Après avoir quitté précipitamment le bureau du proviseur adjoint, je m'étais installée sur un banc et avais allumé une clope, les mains tremblantes. J'avais bien cru me brûler les doigts à de nombreuses reprises. Et cet état m'énervait. Jamais je n'étais ainsi. Puis j'avais enchaîné plusieurs clopes en espérant me calmer. Si quelqu'un me voyait, il râlerait sur notre jeunesse dépravée... Mais je m'en foutais. J'avais une guerre dans mon esprit à calmer et qui ne cessait de s'amplifier minute après minute.

Et quand je levai les yeux, j'aperçus Saphira. Finalement, elle voulait vraiment poursuivre notre conversation. Tant mieux, j'en avais envie aussi. Je l'invitai à s'asseoir, mais elle refusa, ayant du mal avec l'odeur de la cigarette. Par respect pour elle, j'éteignis ma cigarette et la jetai dans la poubelle à proximité.

— Je t'ai entendu tout à l'heure, lâcha-t-elle en s'asseyant à mes côtés.

— En même temps, j'ai un peu élevé la voix...

— Tu avais raison de le faire, m'assura-t-elle. Y a rien qui va dans ce lycée...

Je hochai silencieusement la tête. J'avais tellement de choses à dire, mais tout restait coincé dans ma bouche, et j'étais incapable de prononcer le fond de ma pensée. Cette sensation était assez atroce, surtout parce que j'étais du genre à ouvrir régulièrement ma gueule pour tout et rien.

— D'ailleurs... Pourquoi tu lui as demandé s'il s'en prenait aux élèves qui visaient des filières artistiques ? Ça n'a rien de mal de travailler dedans...

— C'était stupide, c'était pas ce que je voulais dire. Je suis désolée si c'est ton cas, je ne voulais pas te blesser... Je supposais juste qu'il s'en fiche en fait de notre choix, même quand c'est quelque chose que la société n'aime pas trop...

— Pourtant, il m'a fait chier avec ça, rétorqua-t-elle.

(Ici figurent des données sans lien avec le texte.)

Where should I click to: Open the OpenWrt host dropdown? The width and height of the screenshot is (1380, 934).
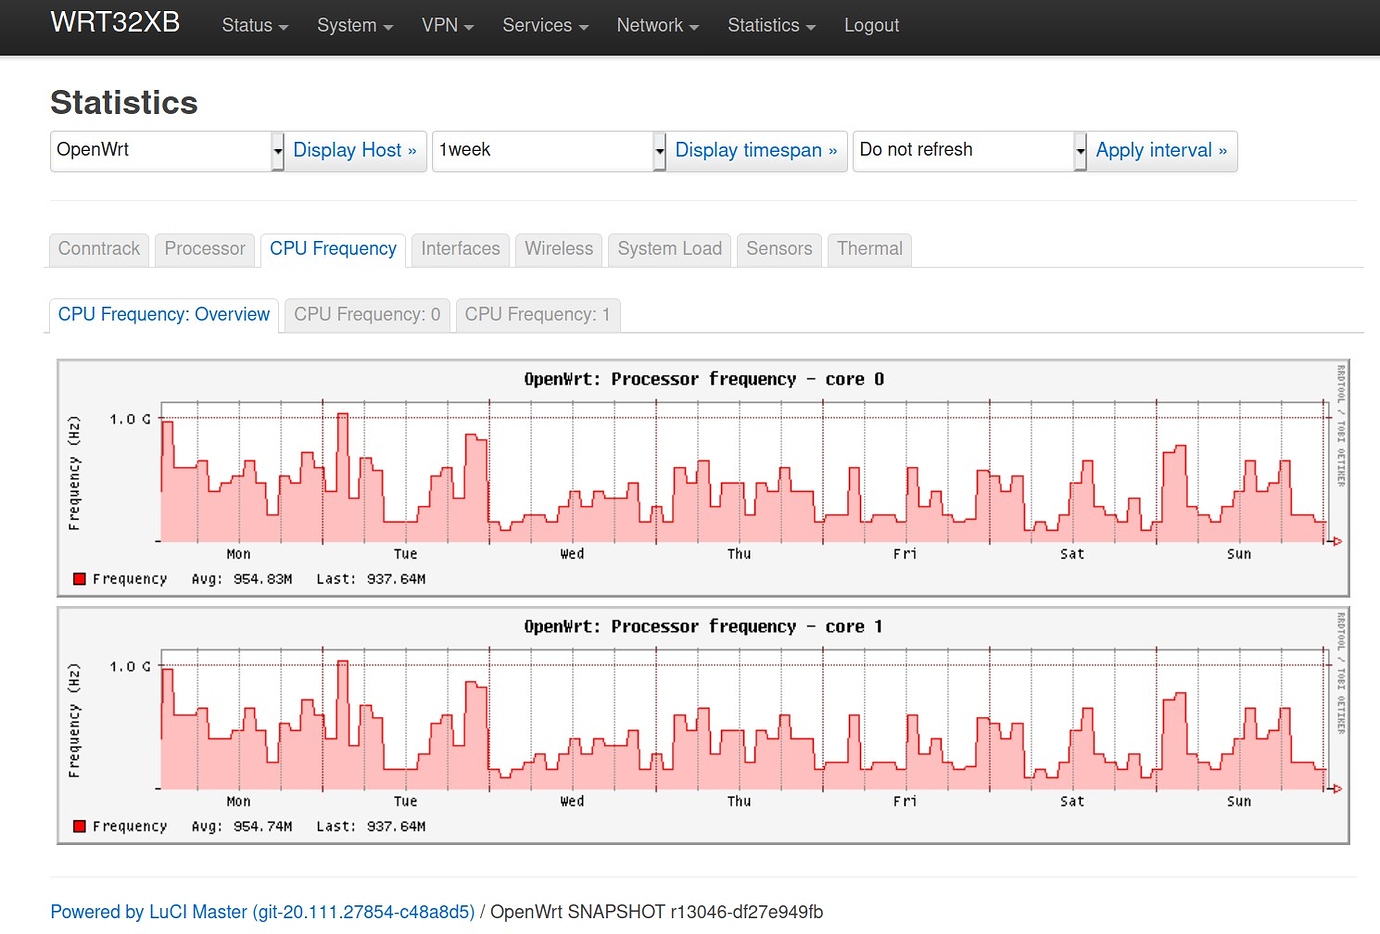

— Désolée de t'avoir blessée, insistai-je une dernière fois.

— Non, ce n'est rien... Je ferais mieux d'écouter mes parents...

Elle baissa son regard et pendant un instant, je la fixai. Je me sentais mal pour elle.

— Ce n'est pas rien, la contredis-je alors qu'elle se tourna vers moi. Tes parents n'ont pas forcément raison... C'est ton avenir, tu en fais ce que tu veux.

— Je ne suis même pas sûre de ce que je veux faire...

— Comment être sûr de l'avenir ? Comment être sûr de quelque chose qui n'est pas passé ? lâchai-je d'un air malin.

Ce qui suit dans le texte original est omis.